不登校だった高校生らが4月から、FM那覇で不登校や引きこもりの若者に向けた番組を始めた。寂しさや不安を和らげようと、社会人とのやりとりや街歩きで得た「役に立つ知識」と「社会とつながる情報」を紹介し「不登校を経験したからやろうと思えた。不登校はマイナスだけではないと伝えたい」と話す。

アシタネカフェの収録に臨む(左手前から)橘虎之介さん、宮城幸也さん、横田慶さん=4月18日、FM那覇

■「また明日ね」の意味

 4月17日の初回オンエア。宮城幸也さん(20)=沖縄国際大1年=と、紗耶音さん(18)=高校3年=が明るく番組名を紹介した。「不登校の不登校による不登校のためのラジオ番組、アシタネカフェ」。タイトルには「また明日ね」「明日への種まき」との意味が込められている。

 メンバーは全員、NPO法人ちゅらゆいが運営する子どもの居場所kukulu(ククル、那覇市)の利用者だ。それぞれ中学生の頃から不登校になり、ククルで仲間を見つけ、自身を肯定できるようになった。不登校の子どもとつながろうと、ラジオ制作に向けて動き始めたのは2年ほど前。来年3月までの1年間、1時間番組を持つ。

■話すことは苦手だけど…

 不登校の経験をFM那覇の番組で語り始めた高校生と大学生は6人。祈恵利さん(17)=高3=は「悩んでいた時は自分が悪いと責めていた」と振り返る。一時は食事も水も取らずに引きこもり、脱水症状に陥ったこともあった。

 「よく生きていたな」と思うほどの苦しみを脱した今は、自分なりの成長を感じている。「人と話すことが苦手だけど、ゲストとの電話やメールのやりとりができるようになってきた」。ラジオを通して「困った人の道しるべになれたら」と考えている。

 番組では、さまざまな職種の人との対談や、街歩きで出会った人へのインタビュー、メンバーが不登校時代に考えていたことなどを語るコーナーを設けた。メンバーは「玉城デニー沖縄県知事をゲストに招きたい」と夢を膨らませる。

■しんどい状況を外へ

 橘虎之介さん(17)=高3=は、今月15日の放送でメインパーソナリティーを務める。「不登校でもいろいろな人がいて、いろいろな道につながることを知ってほしい」と願い、番組作りに積極的に関わっている。

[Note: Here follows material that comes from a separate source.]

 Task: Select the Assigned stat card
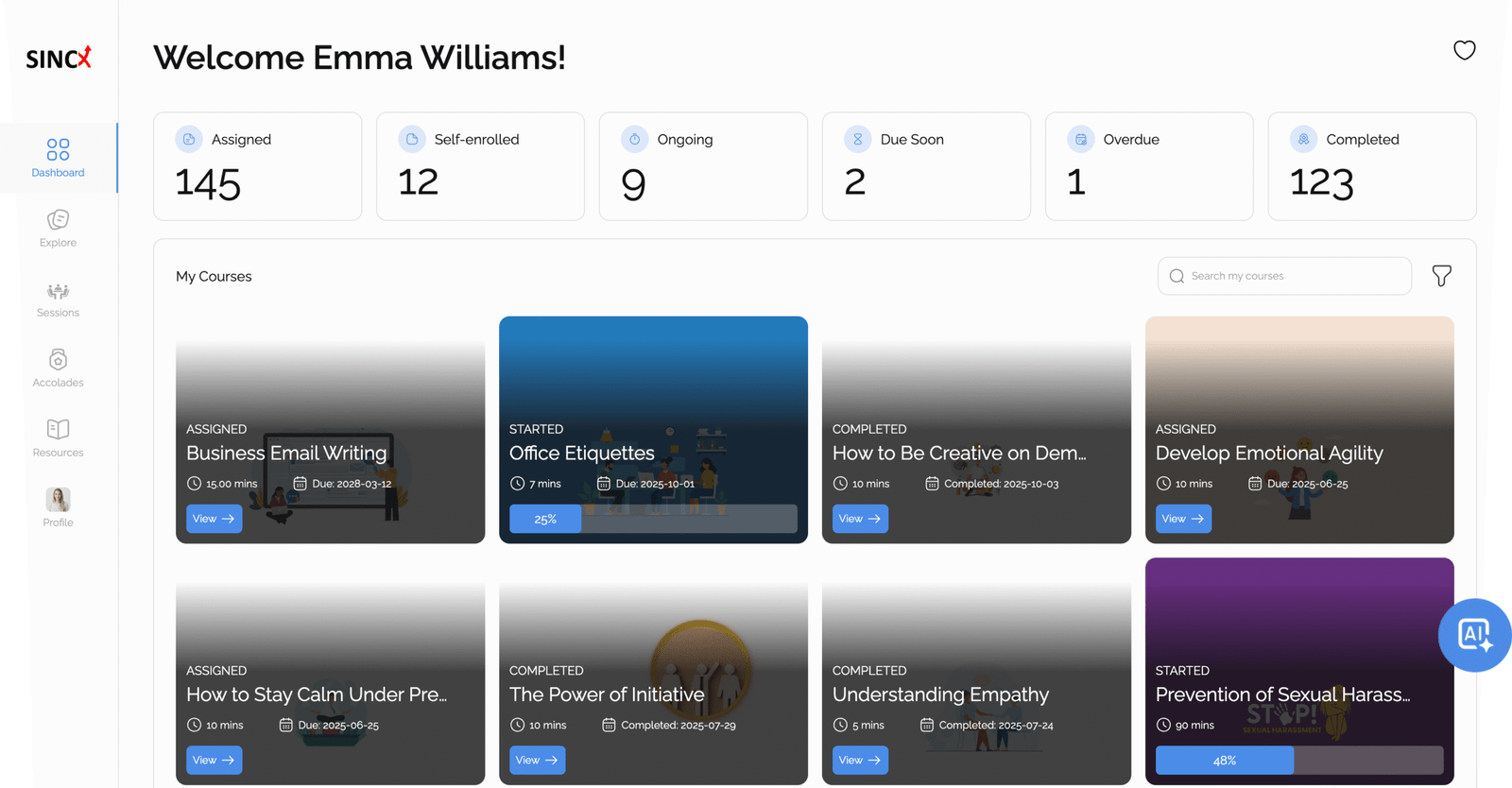click(x=257, y=166)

 メンバーは目下、編集作業のノウハウを習得中だ。台本作りから教えてきたフリーラジオディレクターの深谷慎平さん(43)は「自分たちで全ての作業ができるようになって、いつかみんなに『もう来なくていいよ』と言われたい。それが最終目標」とほほ笑む。

 NPO法人ちゅらゆいの金城隆一代表理事(45)は「学校に行かない子どもへの社会的偏見やプレッシャーが強い中、しんどい状況を受け止めて、外に向かっていったのはすごいこと」と見守り、「当事者中心の取り組みはなかなかないので、多くの人に聞いてほしい」と呼び掛ける。

 放送は毎月第3水曜日午後7時から。FM那覇のホームページからポッドキャストで聞くこともできる。